Elsa van Damke ist es wie viele andere Frauen leid, dass sich in unserem Land diesbezüglich nichts ändert. Also hat sie ANGEMESSEN ANGRY entwickelt und gedreht. Im Rahmen des Wettbewerbs „Storytellers“, bei dem RTL+ jungen Talenten ein kreatives Zuhause bieten und gleichzeitig spannende Stimmen und Geschichten für die junge Zielgruppe finden möchte, entstanden so fünf Folgen à 23 Minuten, die in München als durchgängiger Film gezeigt wurden. Dabei wurde sofort eines klar: Dieser Stoff, diese Serie gehört eigentlich auf die große Leinwand. In knapp zwei Stunden bin ich aus dem Staunen nicht mehr herausgekommen. Selten habe ich so deutlich die Vision einer Filmemacherin erkennen können. Bei ANGEMESSEN ANGRY stimmt einfach alles – egal welches Gewerk man betrachtet.
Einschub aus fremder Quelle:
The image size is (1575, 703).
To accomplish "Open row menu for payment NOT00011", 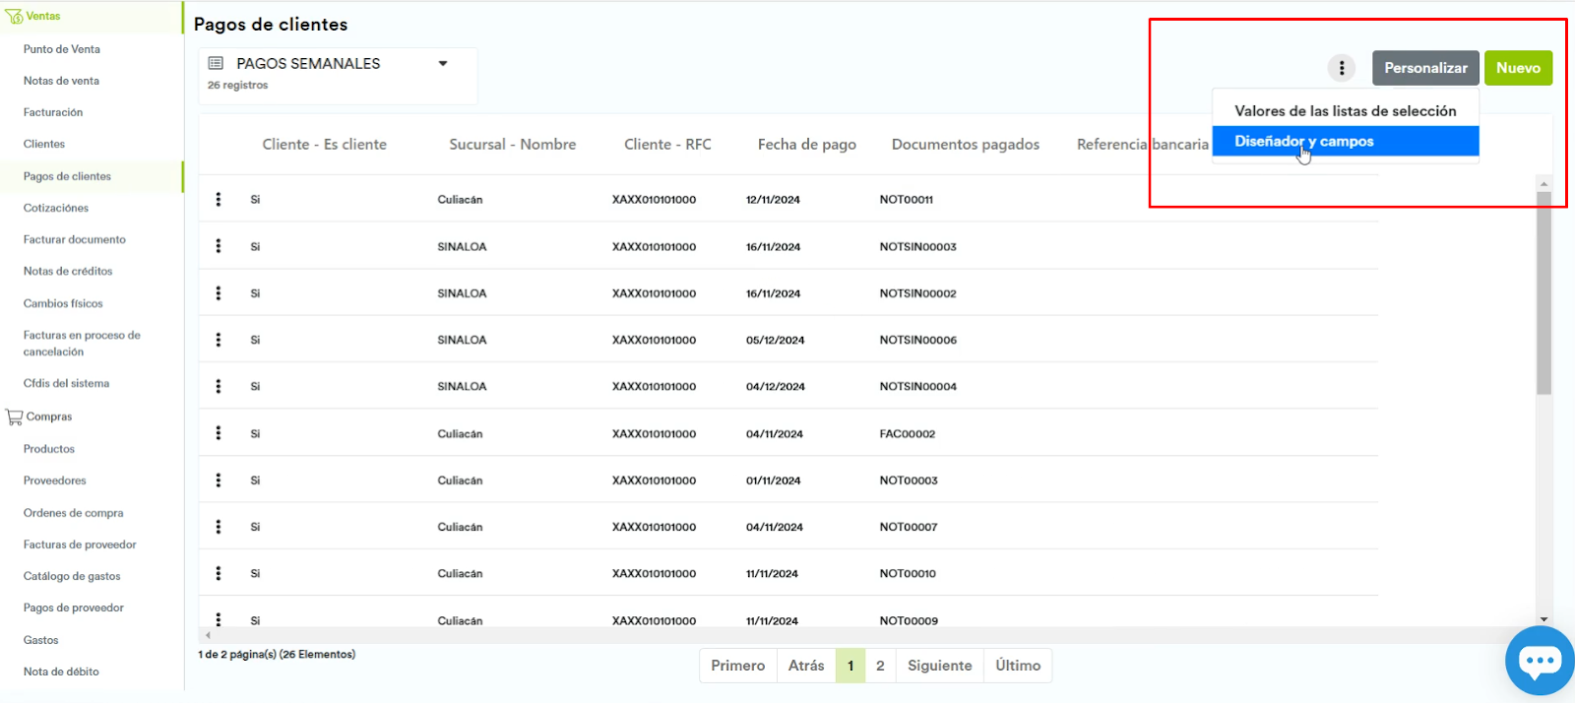I will click(x=219, y=200).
Da wäre zuerst einmal die Geschichte an sich. Eine junge Frau, die etwas Unsägliches ertragen muss, so wie leider viel zu viele Frauen in unserer Gesellschaft. Allein das ist schon ein Schlag in die Magengrube. Doch van Damke macht daraus kein verbittertes Klischee-Drama, nein, sie öffnet sich in Richtung Komödie, ohne dabei auch nur ein einziges Mal die Schwere des Problems aus dem Blick zu verlieren. Manchen Dingen kann man ausschließlich mit Humor begegnen, aber eben nur, wenn man die eigentliche Thematik dabei nicht verdrängt. Die Balance, die van Damke hier zwischen Drama und Komödie findet, ist so präzise, dass sich andere Regisseur:innen das gerne einmal zu Herzen nehmen dürfen.
Auch die Besetzung, angefangen mit Marie Bloching („Die Discounter“) in der Hauptrolle, legt eine unfassbar lockere Performance an den Tag. Bless Amada („Kitz“), Shakiba Eftekhari-Fard, Jasmin Shakeri („Deadlines“), Laurence Rupp („Barbaren“) und Odine Johne („Lauchhammer“) spielen die ohnehin auf den Punkt geschriebenen Dialoge mit einer starken Natürlichkeit.
Von technischer Seite gibt es ebenfalls nichts zu bemängeln. Die Kamera von Doro Götz fängt die Szenen mustergültig ein, aber auch in Bezug auf Set-Design, Ton, Colorgrading und Schnitt waren offenbar ausschließlich Profis am Start. Ich kann mich nicht wirklich daran erinnern, wann zuletzt eine TV-Produktion eine solch professionelle Arbeit an den Tag gelegt hat. Das ist großes Kino, nicht mehr und nicht weniger.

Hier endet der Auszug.